--- Information provided Enclosed Below ---

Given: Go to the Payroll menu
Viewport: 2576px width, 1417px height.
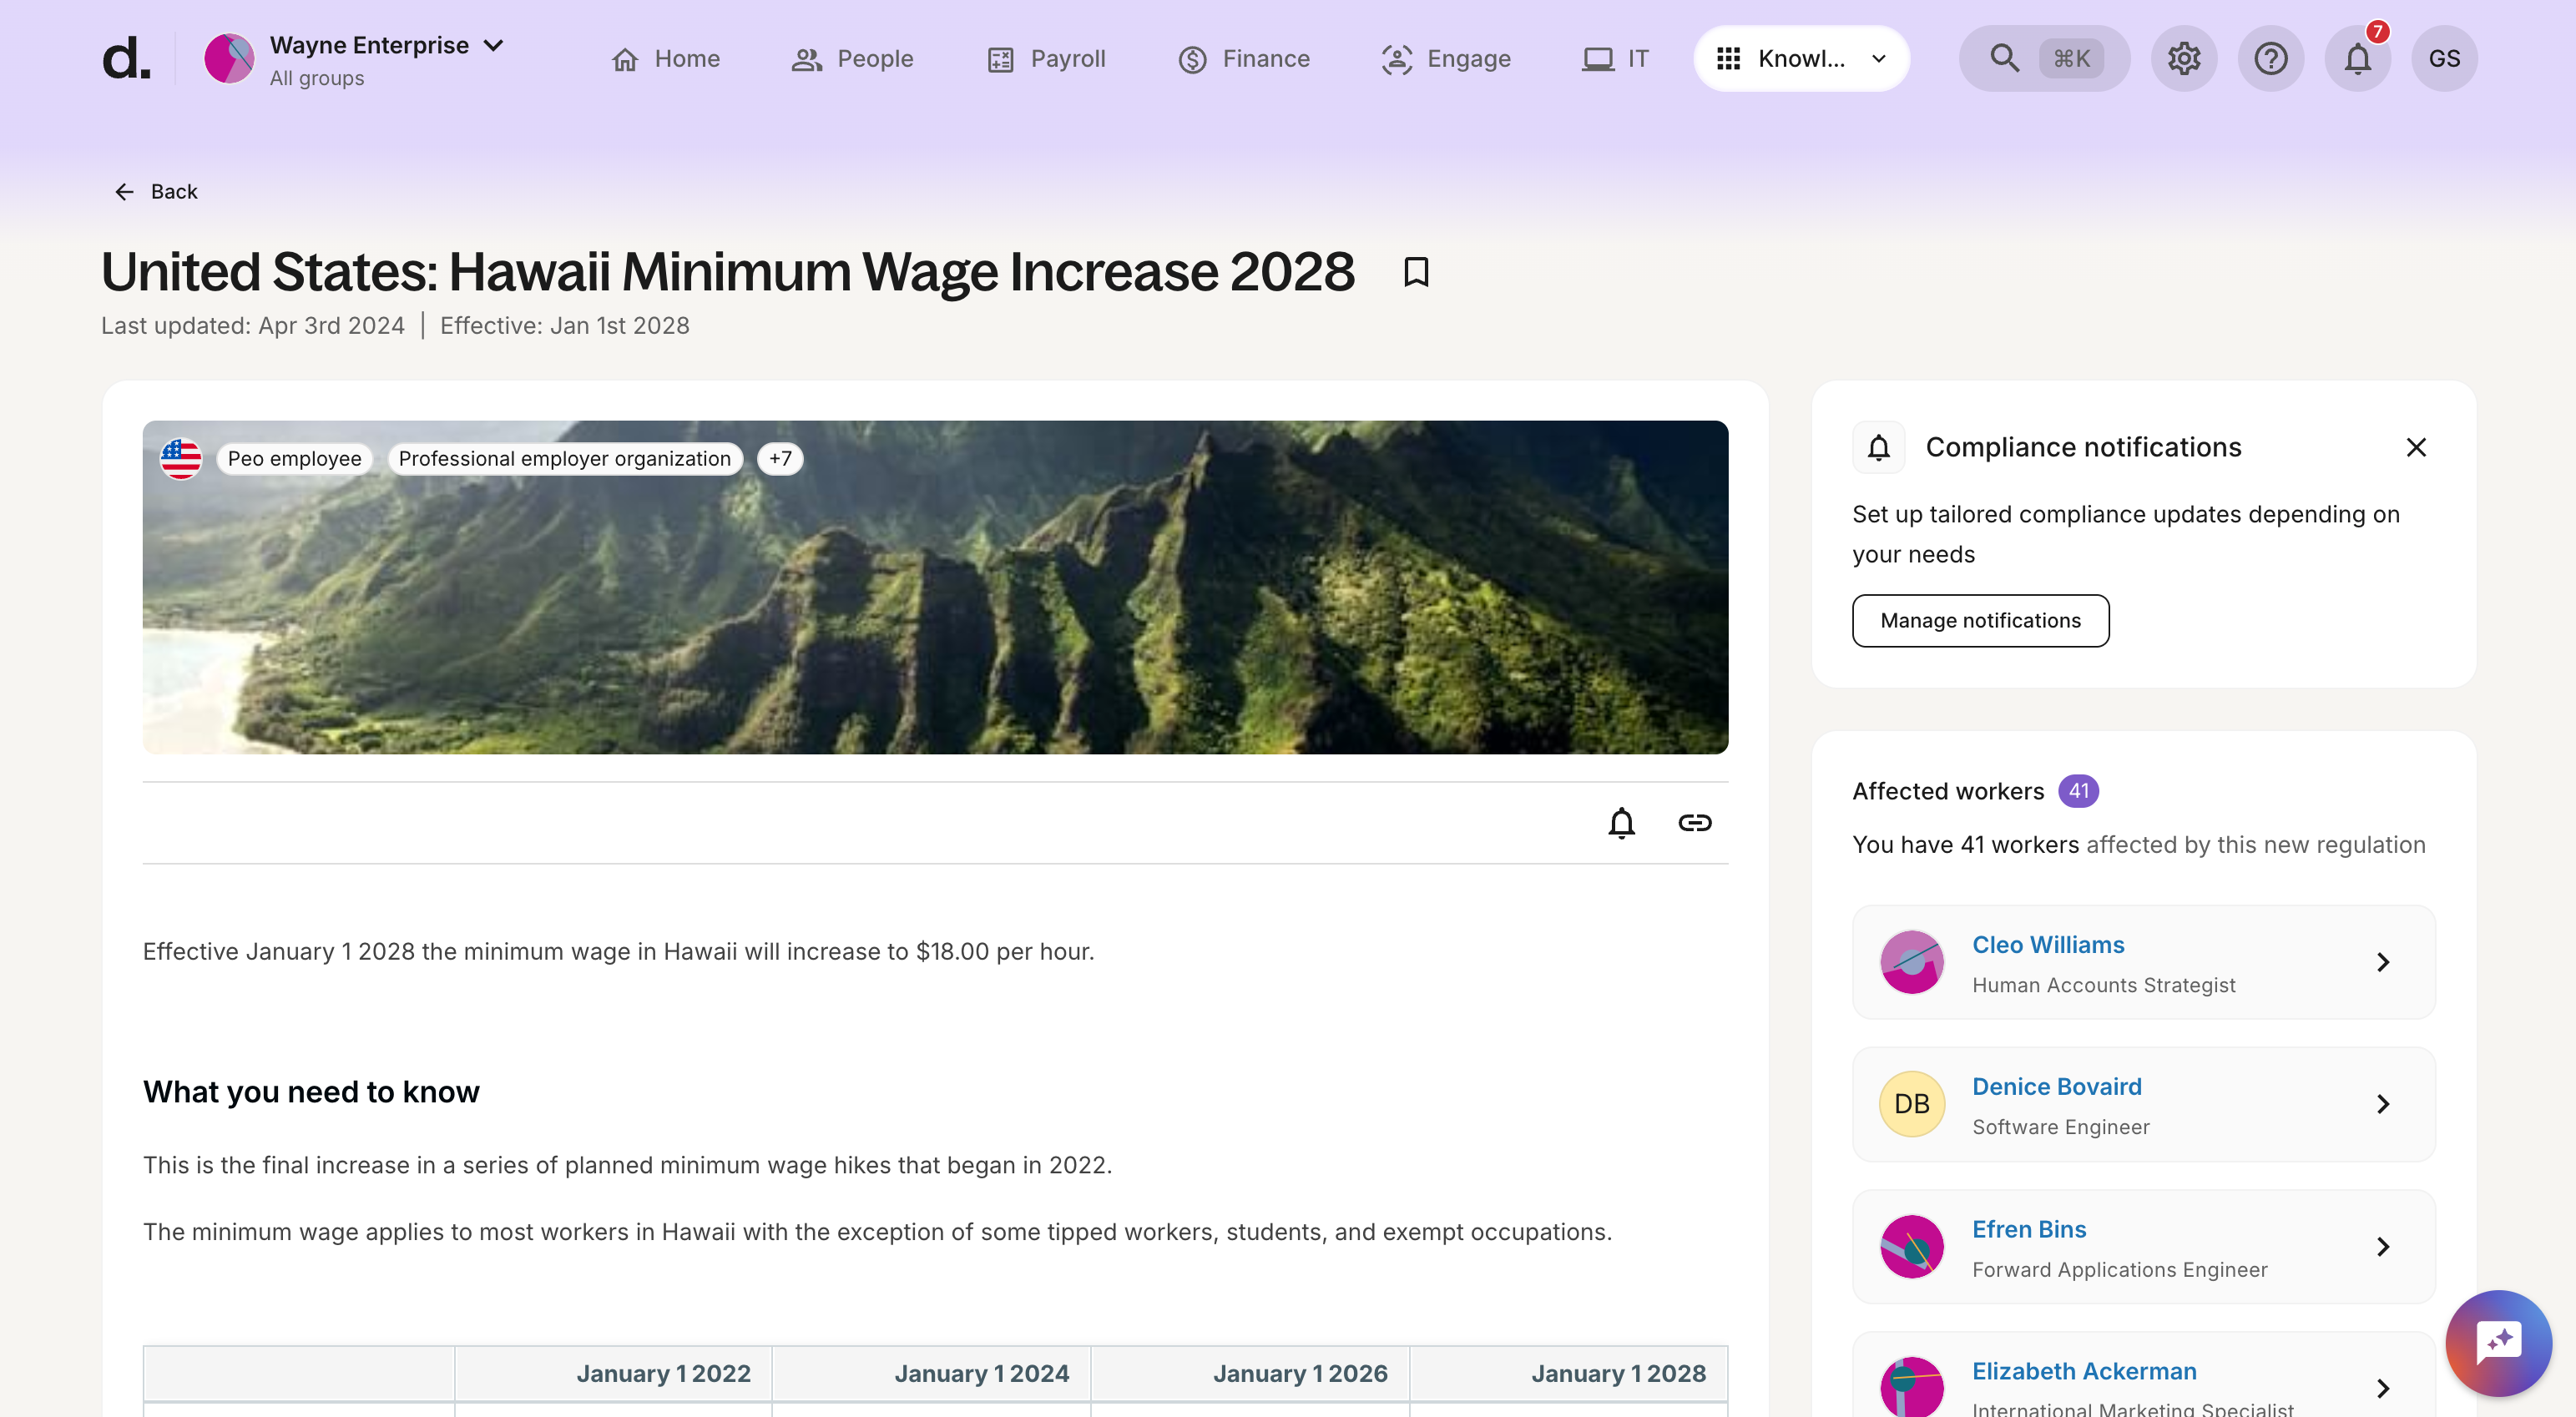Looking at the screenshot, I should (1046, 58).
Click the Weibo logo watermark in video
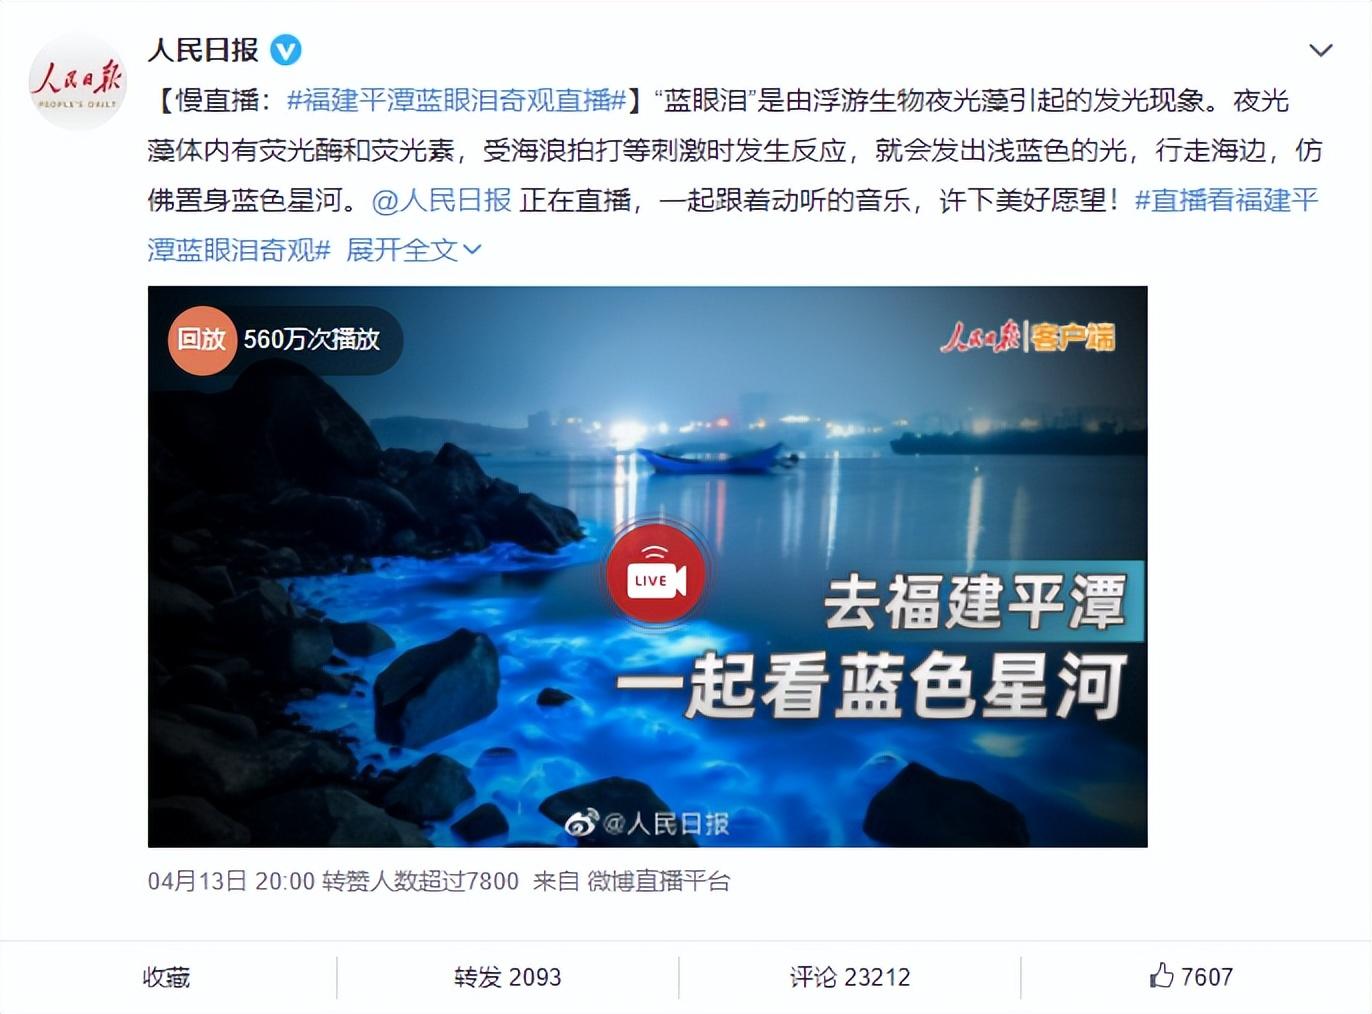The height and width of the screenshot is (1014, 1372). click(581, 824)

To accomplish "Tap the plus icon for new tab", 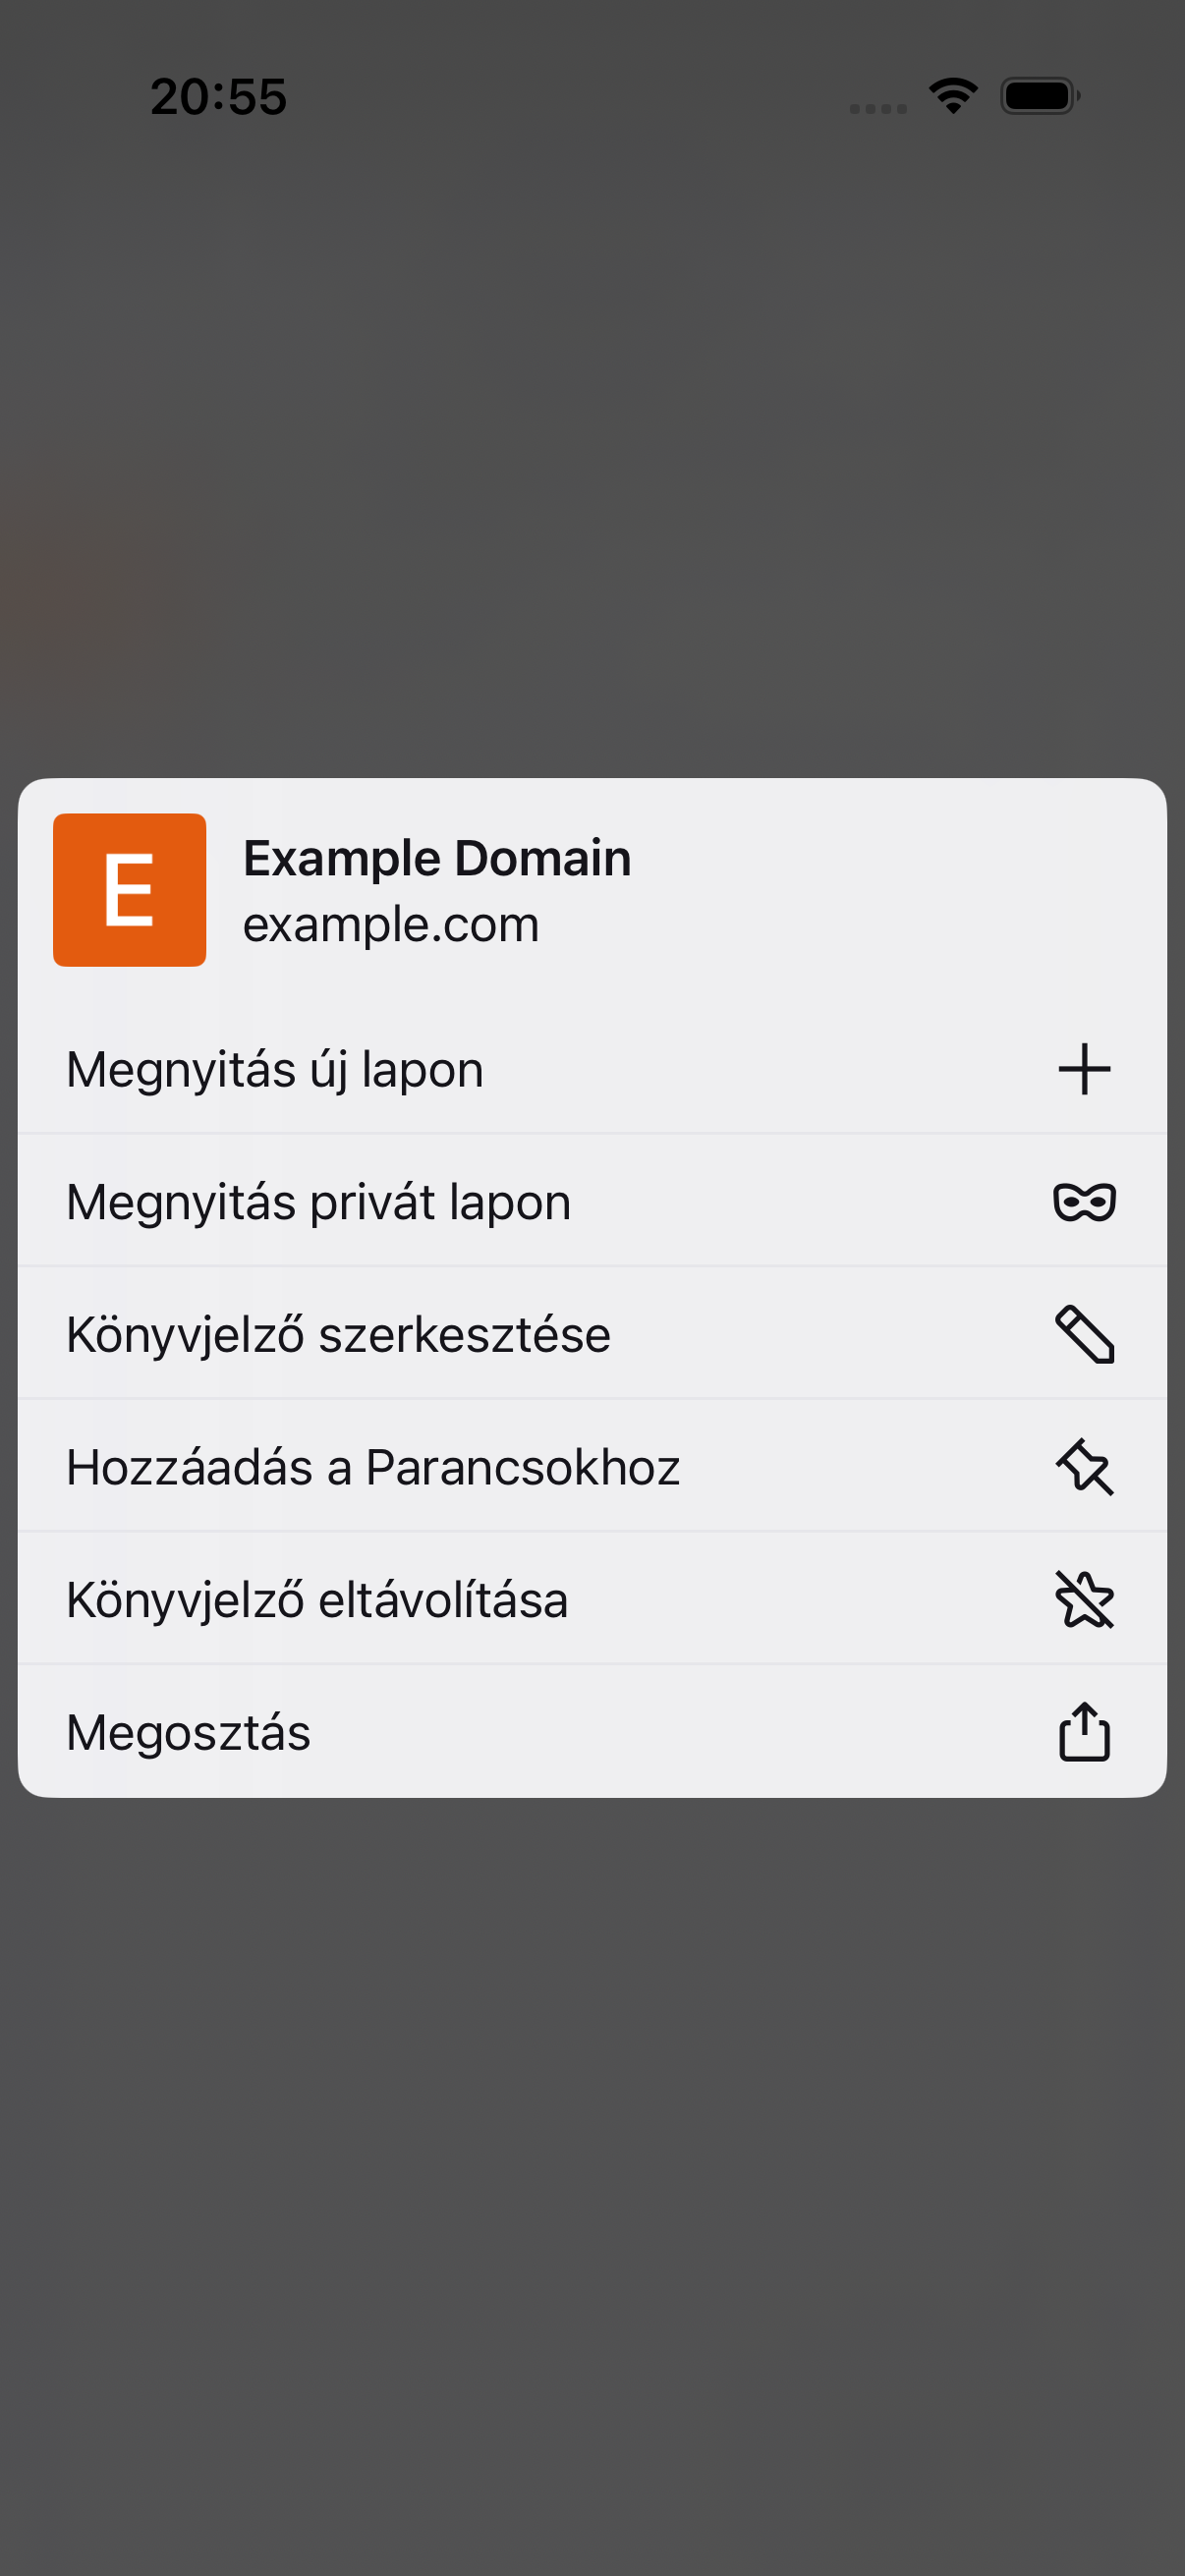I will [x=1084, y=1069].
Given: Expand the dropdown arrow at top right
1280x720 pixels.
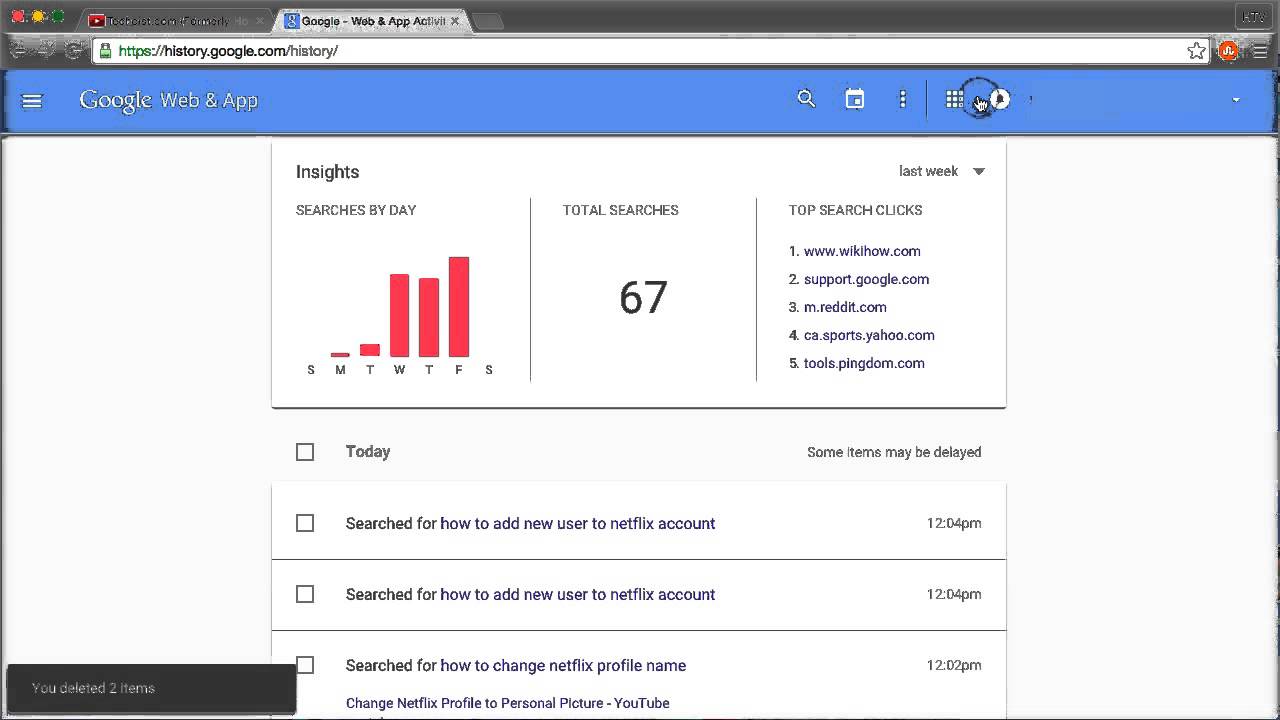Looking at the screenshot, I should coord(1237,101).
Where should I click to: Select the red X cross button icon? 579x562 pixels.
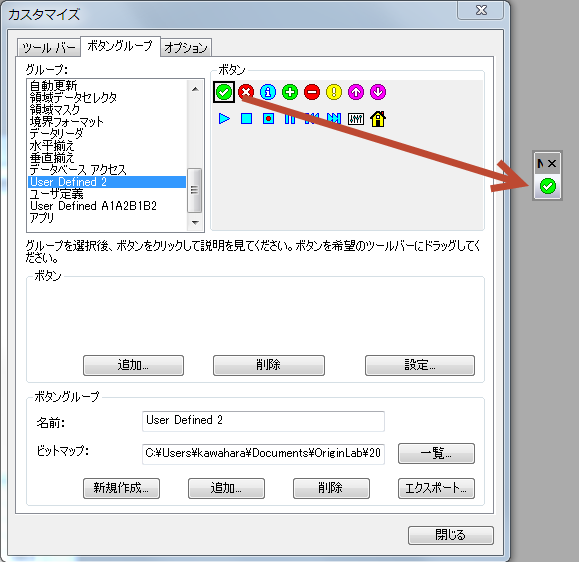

--- End of Enclosed Information provided ---

[Work request]
Transcribe exactly, and only, the lines from the line with "Given: Expand the dropdown arrow at top right" through the last line of the records, inclusive; the pictures do not belong in the copy.

[Output]
Given: Expand the dropdown arrow at top right
1280x720 pixels.
Looking at the screenshot, I should coord(1237,101).
Where should I click to: Select the red X cross button icon? 579x562 pixels.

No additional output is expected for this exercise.